Ankara Üniversitesi Tıp Fakültesi Halk Sağlığı Anabilim Dalı Öğretim Üyesi Prof. Dr. Ayşegül Akbay, Türkiye’de kayıtlı ve kayıt dışı 100 binin üzerinde kişinin fuhuş yaptığının tahmin edildiğini, sektörün yıllık cirosunun ise 3-4 milyar USD civarında olduğunu öne sürdü.

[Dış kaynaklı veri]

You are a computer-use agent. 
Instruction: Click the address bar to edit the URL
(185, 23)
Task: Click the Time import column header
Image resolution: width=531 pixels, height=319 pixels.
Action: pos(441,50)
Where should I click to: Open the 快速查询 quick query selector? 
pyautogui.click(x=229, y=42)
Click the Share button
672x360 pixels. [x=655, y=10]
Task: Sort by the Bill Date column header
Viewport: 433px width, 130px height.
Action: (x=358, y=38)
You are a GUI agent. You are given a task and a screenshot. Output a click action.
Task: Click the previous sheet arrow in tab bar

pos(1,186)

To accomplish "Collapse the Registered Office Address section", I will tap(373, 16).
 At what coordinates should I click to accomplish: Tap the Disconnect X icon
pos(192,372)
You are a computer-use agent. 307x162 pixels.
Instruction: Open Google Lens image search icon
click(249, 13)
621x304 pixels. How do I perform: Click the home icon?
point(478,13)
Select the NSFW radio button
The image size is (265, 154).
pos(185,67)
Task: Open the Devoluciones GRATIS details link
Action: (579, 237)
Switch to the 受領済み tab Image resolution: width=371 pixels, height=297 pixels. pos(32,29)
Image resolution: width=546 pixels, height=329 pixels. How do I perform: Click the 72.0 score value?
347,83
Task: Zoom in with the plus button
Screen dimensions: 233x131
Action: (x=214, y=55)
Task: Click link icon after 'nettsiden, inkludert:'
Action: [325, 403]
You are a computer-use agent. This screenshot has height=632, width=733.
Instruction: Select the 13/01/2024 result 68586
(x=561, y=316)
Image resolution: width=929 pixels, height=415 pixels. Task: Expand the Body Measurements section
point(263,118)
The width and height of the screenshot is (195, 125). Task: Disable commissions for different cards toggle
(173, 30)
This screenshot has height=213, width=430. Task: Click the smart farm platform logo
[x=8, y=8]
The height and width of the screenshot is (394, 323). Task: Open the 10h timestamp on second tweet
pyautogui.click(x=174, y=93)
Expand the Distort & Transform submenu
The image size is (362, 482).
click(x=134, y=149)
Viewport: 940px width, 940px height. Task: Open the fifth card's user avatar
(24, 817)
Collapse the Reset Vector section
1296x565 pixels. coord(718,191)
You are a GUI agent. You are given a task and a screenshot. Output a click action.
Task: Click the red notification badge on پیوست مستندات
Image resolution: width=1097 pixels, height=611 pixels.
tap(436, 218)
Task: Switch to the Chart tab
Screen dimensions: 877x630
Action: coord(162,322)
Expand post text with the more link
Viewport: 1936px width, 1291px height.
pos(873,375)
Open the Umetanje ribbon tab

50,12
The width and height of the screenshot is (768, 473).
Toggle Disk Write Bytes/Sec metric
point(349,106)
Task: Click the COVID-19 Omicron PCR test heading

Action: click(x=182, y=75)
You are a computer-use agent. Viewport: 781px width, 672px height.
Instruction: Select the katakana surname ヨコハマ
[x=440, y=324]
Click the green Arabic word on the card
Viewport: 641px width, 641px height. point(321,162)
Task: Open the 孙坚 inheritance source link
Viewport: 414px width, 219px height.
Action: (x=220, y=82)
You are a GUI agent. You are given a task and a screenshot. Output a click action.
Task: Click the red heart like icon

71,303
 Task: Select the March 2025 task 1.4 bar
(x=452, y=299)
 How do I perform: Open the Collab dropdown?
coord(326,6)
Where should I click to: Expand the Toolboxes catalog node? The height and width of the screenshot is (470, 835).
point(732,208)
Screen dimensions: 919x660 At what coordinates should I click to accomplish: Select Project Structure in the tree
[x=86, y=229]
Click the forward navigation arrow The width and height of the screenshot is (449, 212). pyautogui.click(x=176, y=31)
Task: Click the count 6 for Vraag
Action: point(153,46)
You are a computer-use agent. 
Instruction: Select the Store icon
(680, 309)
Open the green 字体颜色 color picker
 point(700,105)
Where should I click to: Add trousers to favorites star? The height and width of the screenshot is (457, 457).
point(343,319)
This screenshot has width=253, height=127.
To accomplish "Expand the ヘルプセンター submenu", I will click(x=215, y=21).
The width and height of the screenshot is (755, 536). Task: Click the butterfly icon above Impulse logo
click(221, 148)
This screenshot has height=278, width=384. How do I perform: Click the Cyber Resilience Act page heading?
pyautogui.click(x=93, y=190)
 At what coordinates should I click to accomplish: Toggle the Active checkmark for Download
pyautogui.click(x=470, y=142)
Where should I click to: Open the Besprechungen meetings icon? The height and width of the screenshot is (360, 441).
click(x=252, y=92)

Akbay, yaptığı açıklamada, “Ancak fuhuşa teşvik etmekle suçlanmaktan ve dahası ahlak baskısıyla damgalanmaktan çekinerek konuya el atmaktan geri duran akademisyenler, fuhuş konusunda araştırma planlamaktan kaçınıyor” dedi. Türkiye genelinde 1970’lerden bu yana yapılmış, fuhuş konulu akademik tezlerin toplam sayısının ancak 10 kadar olduğunu belirten Prof. Akbay, “Bu da, Avrupa çapında insan ticareti ve fuhuş konusu başta olmak üzere, fuhuş konusundaki bilimsel gerçeklerin saklı kalmasına neden oluyor” ifadelerini kullandı. Akbay, Türkiye’de kayıtlı ve kayıt dışı 100 binin üzerinde kişinin fuhuş yaptığının tahmin edildiğini, sektörün yıllık cirosunun ise 3-4 milyar USD civarında olduğunu öne sürdü. Konuya ilişkin görüşünü açıklayan Prof. Akbay, fuhuş konusunda akademik ortamlarda yapılacak araştırmalarda şu sorulara yanıt aranması gerektiğini belirtti:
“Fuhuş araştırmalarını engelleyen gerçek faktörler nelerdir. Türkiye’de tam olarak kaç kişi fuhuşla yaşamını kazanmaktadır. Genelevler dışındaki fuhuşu yasallaştırmak için neler yapılabilir. Fuhuş kurbanları kimlerdir. Fuhuş tam olarak serbestleşirse, şiddet, cinsel şiddet ve tecavüz olguları azalır mı. Fuhuşa polis müdahelesine ayrılan kaynaklar ne boyuttadır. Fuhuş yapanlardan ziyade fuhuş yaptıranlar kamuoyuna afişe edilebilir mi. Fuhuşun suç olmaktan çıkarılması, yasallaşması ve düzenlenmesi için bundan sonraki aşamalar nasıl ilerleyebilir. Fuhuşun bir ekonomik sektör olmasının hoşgörülmesi ve fuhuşun vergilendirilmesine bireyler ve toplumun tavrı nasıl iyileştirilebilir. Fuhuşla uğraşanların ruhsal ve cinsel sağlığı ile AIDS’den korunma için düzenli sağlık kontrolleri nasıl özendirilebilir. İnsan ticareti ve kölelik ile fuhuş bağı konusunda bilinçlenme nasıl sağlanır. Fuhuş, ahlak ve evlilik bağlantısında hangi taraftan yana olunmalı. Fuhuş iradeli bir tercih, cinsel özgürlüğün olmazsa olmazı ve bireysel bir hak mıdır. Pornografi fuhuş mudur. Fuhuş mahalleleri oluşturulması, denetlemeyi kolaylaştırıp halk sağlığına katkıda bulunur mu. Fuhuşun daha fazla serbestleşmesine ve yasal düzenlemelerin genişlemesine, fuhuş sektörünün, kolluk kuvvetlerinin ve nihayet tıp insanlarının bakışı nasıldır”.
Ayşegül Akbay, sonuç olarak kimsenin tercih ve özgürlüklerine dokunulamayacağını da belirtirken, “Ancak, bireyler zorla cinsel sektöre itilmemelidirler. Bu güne dek, hiçbir kanun ve yasak, fuhuş yapanlara ve yaptıranlara engel olamamıştır. Çözüm bireysel bilinçlenme ise, sağlık için serbestlik, bilgi ve bilince giden yolda ilk adımdır” diye konuştu.